══ 読む文章 ══
安く、たくさん、新しい、の時代はもう終わってもいいと思う。

私をよく知る友人や家族は、kikiは節約と貯金がうまいと言ってくれる。

世間的に高収入な仕事についたことはないけれど(むしろ人生でボーナスを貰える仕事についたこともない)、留学や海外生活などの目的があれば、その都度その中でコツコツと貯金をしてきた。カナダへ行く前の2年半で200万円ちょっと、ボーナスもなく、一人暮らしをしながら貯金できた。別に何も我慢していない。

 

ただ、多分ちょっとした理由はある。

私は「便利なもの」も「安くてたくさん買えるもの」も必要としていない。ものを購入するときは、今持っているものが使えなくなって、また必要になった時だけだし、そもそも海外にスーツケース一つで渡って、生活できるぐらい生活必需品の項目も少ない。そして、ものは簡単には壊れない。

 

だから、スーパーで2つでお得、とかも買わないし、まずストックを持たない。冷蔵庫の中が空にならない限り買い物には行かない。あったら便利かもしれないけれど、無くても生活できているなら、特に購入しようとは思わない。なんでも安く手に入れようとか、そういう気持ちもない。たとえば、今の私は全く裕福な暮らしはしていないけれど、払えるものを、適正価格で手に入れたい、ぐらいだ。普通である。

 

最近、何かのきっかけで見かけたのだけれど。あるyoutuberの人がアパレルをスタートするにあたって、メーカーの人に「そんな値段じゃ誰も買いませんよ」と、とても良いクオリティの生地であることに感動しておいて、値下げ交渉をしていて驚いた。元々非常識な金額ではなかった。付け加えるなら、動画を撮っていたので、半分以上はパフォーマンス的な発言かもしれない。この人を批判しようという気持ちもないけれど、単純に驚いた。
═══
══ 抽出データ ══
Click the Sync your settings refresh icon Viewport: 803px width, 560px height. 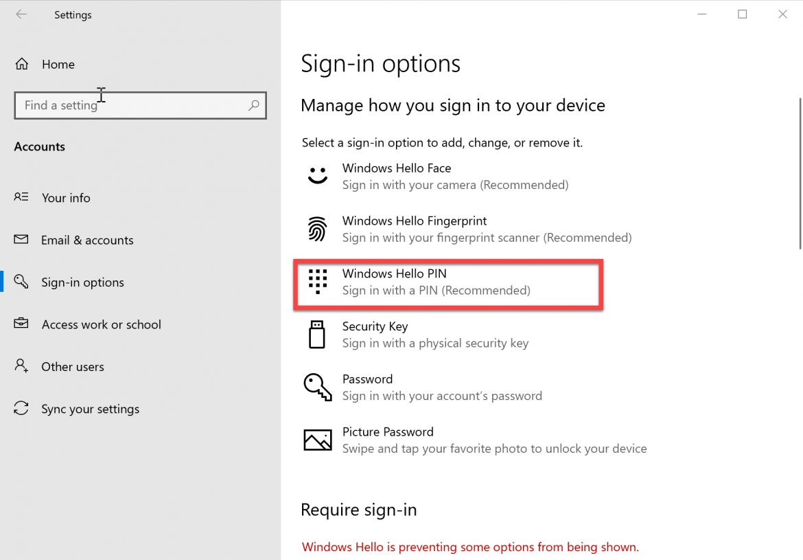click(x=21, y=408)
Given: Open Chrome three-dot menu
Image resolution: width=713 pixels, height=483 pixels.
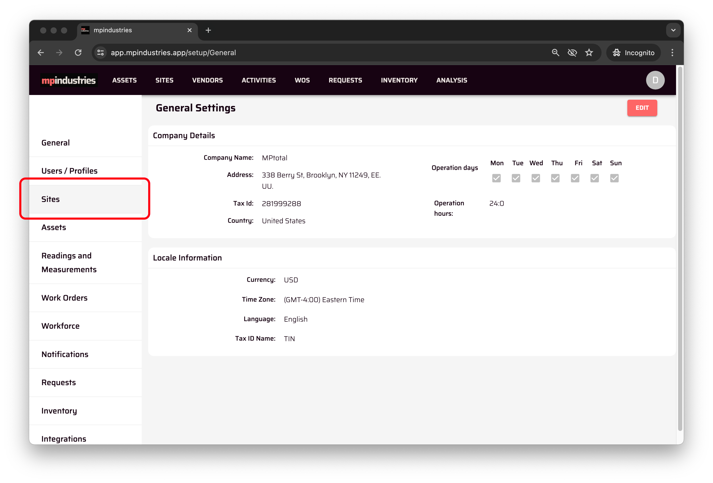Looking at the screenshot, I should 672,53.
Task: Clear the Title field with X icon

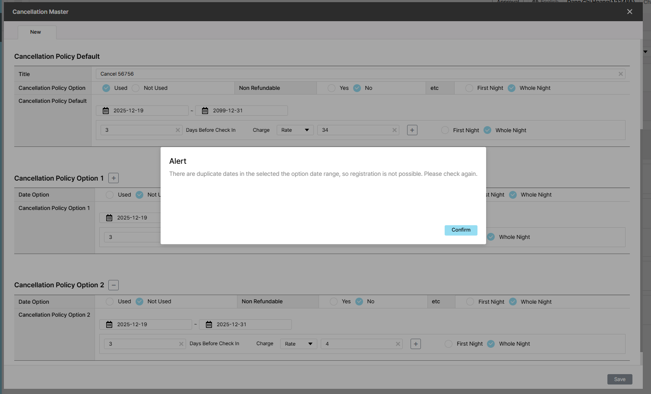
═══
• [作業内容]:
**A.** 買い物と節約についての文章で、カナダへ行く前の2年半に貯金できた金額はいくらと述べられているか。
**B.** 買い物と節約についての文章を、最後の文の後から書き継ぐこと。
データは、買い物と節約についての文章とは別個の資料である。

• [解答例]:
**A.** 200万円ちょっと。

**B.**
 

その生地、天から降ってきたわけじゃないんだよ。

生産者が時間と労力をかけて「いいものを作ろう」と取り組んだもの。

洋服だって、どっかから湧いてきたわけじゃないんだよ。

それを縫製することを生業としている人がいるんだよ。

 

ブランドが洋服にブランド費を上乗せしなかったら、その洋服作りに携わっている人たちの生活をどうやって支えるのだろうか?経営って儲けるだけじゃなくて、そこで雇用を生むっていう責任も果たしているんじゃないだろうか。経営者の人で、たまに「この人従業員がコストにしか見えないんだな」って場面に出くわすと「雇用を生んでいることに誇りが持てたら、もっと従業員を大事にできるのではないだろうか…」とか切ない気持ちになる。

 

Youtuberの人たちは自分の私生活まで境界なく色々取り組んでいて大変だ、お金が稼げているのは自分の努力の賜物だから、お金は稼いだ人が好きなだけ使いまくればいいと信じてやまない子供が増えていったら、それはそれで怖い。その人のお金だから、何に使おうが、もちろん自由だけれど、それがヒーローになるのは怖い。私は怖い。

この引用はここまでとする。